Situs Kencan Online: Meningkatkan Rasa Percaya Diri atau Sekadar Bersosialisasi?

Redaksi Suara Mahasiswa · 26 Juni 2022
5 menit

Di tengah era teknologi yang semakin meluas, tentu kita sudah tidak asing lagi dengan situs-situs kencan online yang menjamur dalam kehidupan bersosialisasi, khususnya pada media sosial yang kerap dijadikan sarana untuk menemukan orang lain bahkan sampai pasangan hidup. Dalam jurnal berjudul Self-disclosure dalam Komunikasi Interpersonal Pengguna Aplikasi Kencan Online untuk Mencari Pasangan Hidup, Wibowo dkk. (2021) menuturkan bahwa para pengguna situs tersebut menggunakan bentuk komunikasi interpersonal dalam melakukan interaksi dengan lawan bicaranya. Komunikasi interpersonal sendiri adalah proses interaksi yang di dalamnya termasuk memberi dan menerima pesan atau bertukar informasi antarindividu dengan efek umpan balik secara langsung. Dalam sumber tersebut, kembali disebutkan bahwa informasi yang disampaikan berisi pengungkapan diri atau self-disclosure. Menurut saya, pengungkapan diri dengan landasan keterbukaan tersebut muncul atas dasar memberikan kepercayaan kepada lawan bicara dan keinginan untuk diperlakukan sebagaimana yang seseorang inginkan. Berhubung hal tersebut dilakukan secara virtual, kita jelas dapat membuat citra mengenai diri sendiri dengan branding yang ingin dilihat oleh orang-orang yang tidak mengenal kita secara personal. Begitu pula dengan lawan bicara yang dapat disaring terlebih dahulu menyesuaikan dengan tipe yang diinginkan. Penyaringan sesuai tipe juga memudahkan kita untuk bertemu dengan orang yang memiliki kesamaan latar belakang dengan kita sebagai pengguna situs tersebut dengan harapan interaksi berjalan dengan lancar.

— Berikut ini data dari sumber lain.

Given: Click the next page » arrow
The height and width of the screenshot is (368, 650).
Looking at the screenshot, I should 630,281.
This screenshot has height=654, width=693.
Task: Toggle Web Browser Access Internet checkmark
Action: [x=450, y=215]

Dalam melihat fenomena situs kencan online tersebut secara lebih mendalam, saya pun memiliki pengalaman menggunakan situs tersebut yang dilatarbelakangi oleh rasa penasaran. Sebagai remaja yang memiliki masa transisi dari anak-anak menuju dewasa, saya juga merasakan satu hal yang banyak dirasakan oleh kebanyakan remaja, yaitu perasaan fear of missing out (FOMO) atau perasaan seolah tidak ingin tertinggal. Usia 18 merupakan aturan usia minimal yang ditetapkan oleh kebanyakan situs kencan online bagi penggunanya. Selain itu, setelah mendengar pengalaman-pengalaman yang diceritakan oleh kebanyakan orang mengenai situs tersebut dan banyak dari mereka yang bahkan mendapatkan hal yang diinginkan terkait hubungan sosial ataupun romansa membuat saya ingin mencobanya. Oleh sebab itu, ketika saya menginjak usia tersebut, hal yang terbesit adalah menggunakan situs kencan online. Hanya saja, alasan saya untuk menggunakannya bukan karena menginginkan pasangan sungguhan. Namun, alasan saya mengarah pada kehadiran seseorang yang bersedia untuk berinteraksi dan menginginkan saya. Perasaan melakukan self-disclosure yang direpresentasikan sedemikian rupa pada profil memunculkan perasaan puas akan diri sendiri. Meskipun begitu, saya mengetahui bahwa terdapat beragam alasan mengapa seseorang menggunakan situs kencan online tersebut dan salah satunya  adalah yang sesuai fungsinya, yakni mencari pasangan.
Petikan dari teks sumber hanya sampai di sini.